先日来、取り上げてきた民泊転用のための賃貸物件ですが、このたび無事に契約が完了しました。

ここに至るまでに既にそこそこの資金を投下しましたので今回はそのことに関して触れたいと思います。
民泊開業までのステップ
お金の話をする前に、民泊を「遵法」で始めるために必要なステップを簡単に明記しておきます。
- 物件の選定
- 許可申請・届出
- リノベーション、必要な設備・什器の手配
- 料金設定、規約等の作成
- 民泊サイトへの登録
- 運用開始
今回、私が契約した物件は遠隔地であり地の利どころか土地勘すらありません。そのため、上記2~6までは地元の宿泊施設運用代行者に丸投げします。
仮に自分の目と手が届くところで開業するにしても民泊運用のためにはそれなりのノウハウが必要でしょう。経費削減のために極力自主管理したいという人もいるでしょうが私は真逆の発想。例え近い物件であってもお金を払って専門業者に依頼します。
物件契約に伴う費用
まずは上記のステップだと1の部分。
不動産の賃貸借でも事業用物件の場合は家賃に消費税が発生します(逆に言えば居住用の家賃は非課税)。また、事業用の場合には敷金を多めに要求されることもしばしば。事業用の借家人賠償責任保険(火災保険)も必要ですし最近では当然のように家賃保証会社の加入を求められますのでその保証料も必要となります。
計算を簡易的に行うため、ここではそのものズバリではなくキリのいい数字である「家賃10万円・税込11万円」を使ってイメージで表現させていただきます。
初月の日割り(例として半月分)+翌月分家賃 | 165,000円 |
敷金(税抜き3ヶ月分) | 300,000円 |
仲介手数料(税込み家賃1ヶ月分) | 110,000円 |
保証会社保証料(税込み家賃1ヶ月分) | 110,000円 |
火災保険(民泊保険:現時点ではまだ未加入のため概算) | 35,000円 |
合計 | 720,000円 |
そこそこの初期費用がかかりますし家賃は今後毎月、そして火災保険や保証料は毎年のように発生します。ただし、それとて物件を購入・保有するよりは劇的に安いです。また、物件を購入・保有する際には、そのままでは使えない状態のものが多いでしょうからリノベーションも必要となります。状態にもよりますが100万円単位での出費は確実でしょう。

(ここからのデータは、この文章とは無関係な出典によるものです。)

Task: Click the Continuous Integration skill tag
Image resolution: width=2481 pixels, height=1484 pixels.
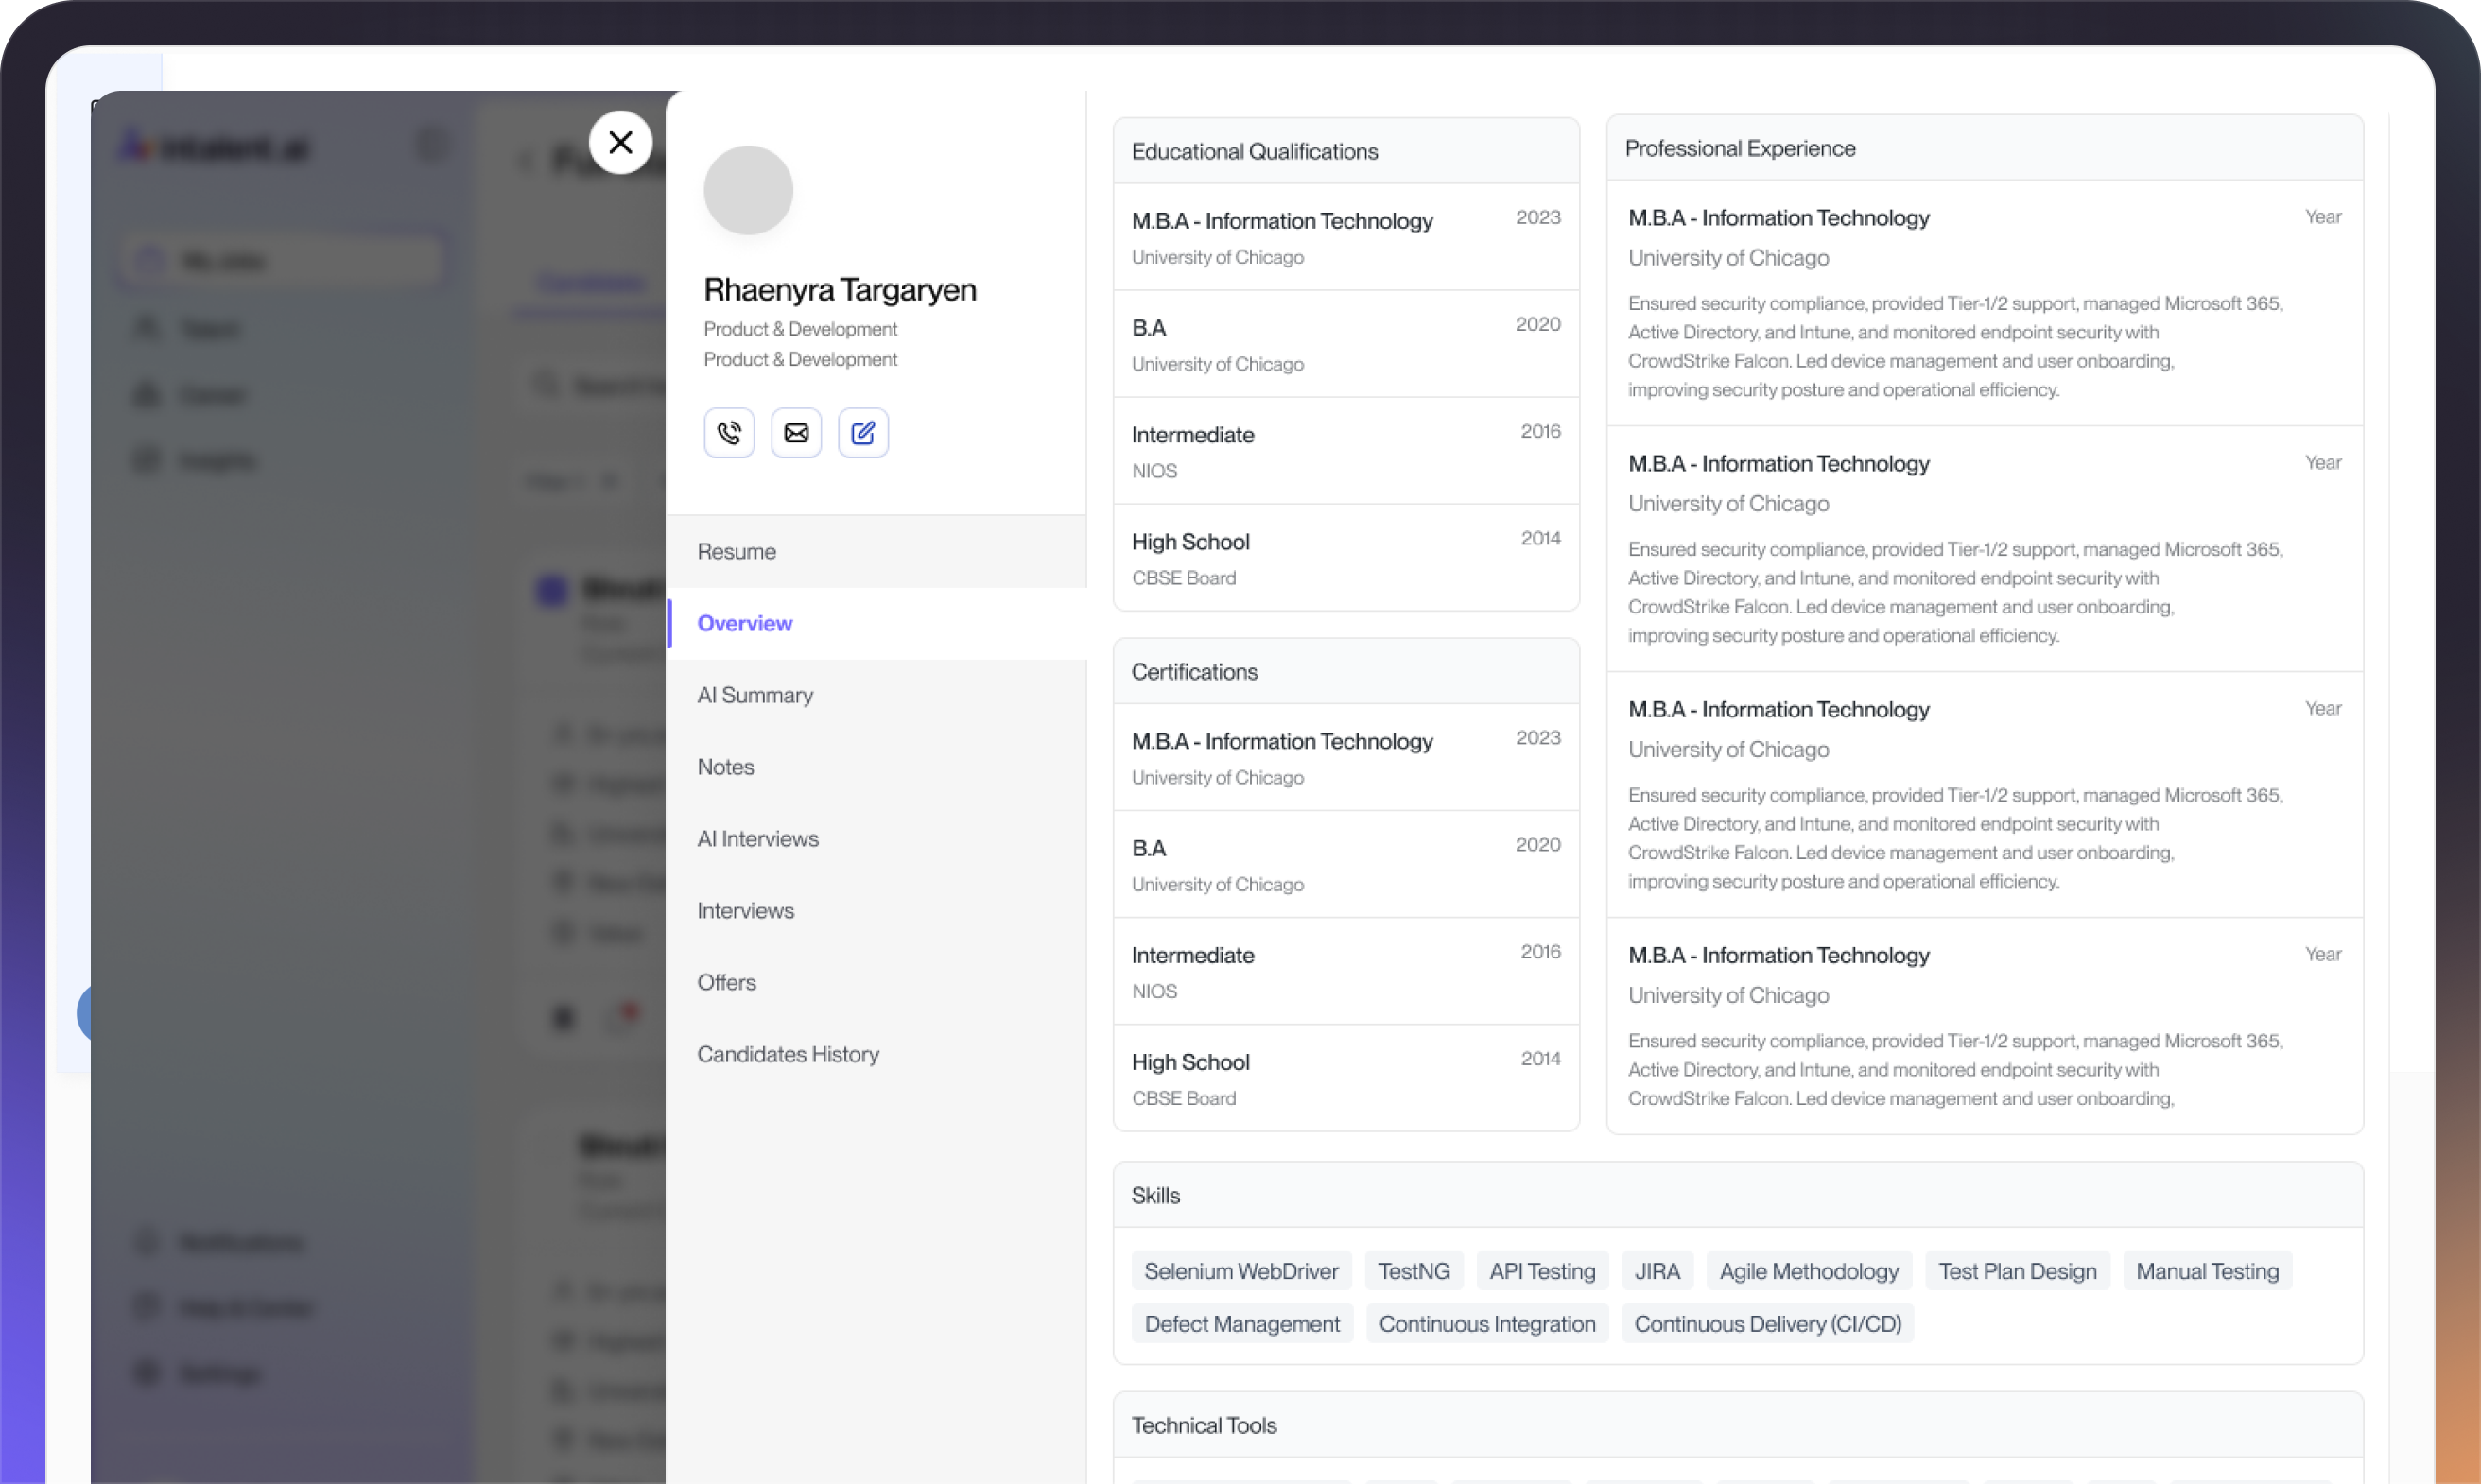Action: pos(1487,1324)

考え方は人ぞれぞれですが、私は10年以上不動産賃貸業を営んできた経験を踏まえ
「今後は極力資産を持たずに利益を出す」
ことに注力しています。その発想からも保有ではなく賃貸を選んでいます。
宿泊施設運営代行者との契約に伴う初期費用
上記ステップ2~6の部分です。
これはどの業者と契約するかによってもかなりの差が出ると思われます。今回のケースにおいては、まずは私自分で情報収集、調査を行い複数社をピックアップ。その後、何回かのやり取りを経て「こことなら信頼を築けそう」と感じられるところ1社に絞り、そこから物件の打診を行っていました。なので決して最安というわけではありません。
ちなみにこちらの数字も多少ぼやかしています。
消防法対応関連費用 | 1,000,000円 |
民泊届出申請代行費用 | 100,000円 |
リスティング作成費用 | 200,000円 |
業務管理費用 | 200,000円 |
家具家電備品費用 | 1,600,000円 |
合計 | 3,400,000円 |
かなりの出費です。これは賃貸・保有に関係なく発生する費用です。物件が大きければ大きいほど家具家電備品は高くなります。
補助金の活用
民泊開業に関しては「事業再構築補助金」を活用できる可能性があります。この補助金が活用できれば100万円単位のリターンが見込めますし、実際過去には民泊開業で採択された事例も複数存在しています。しかしながら、今回の私のケースでは最初から補助金活用を諦めていました。その最大の理由は「タイミングが合わないから」。
ほとんど(全て?)の補助金の場合、まずは先に申請して採択されてから以降でないと契約や物品購入ができません。先に契約や購入してしまったものは全て対象外となってしまうのです。しかし、現実問題として物件の目処も立っていない状態では何の見積りも作れないため、補助金の申請資料の作成がとても難しくなってしまいます。事前に物件を保有、または賃貸借契約を済ませておき物件を確保、その後に補助金の申請を行い採択されてから動けば何の問題もないのですが、その場合には採択されるまで部屋には空気を埋めておくことしかできません。また、補助金を使うと一定期間(一般的には5年)、同じ事業を継続しておく必要があります。
特に賃貸物件を活用した民泊転用にあたってはタイミングがとても重要であることから、私は最初からこの補助金はないものとして動いていました。
物件と宿泊施設運営代行者との契約が終わったので、これからしばらくは宿泊施設運営代行者のターンとなります。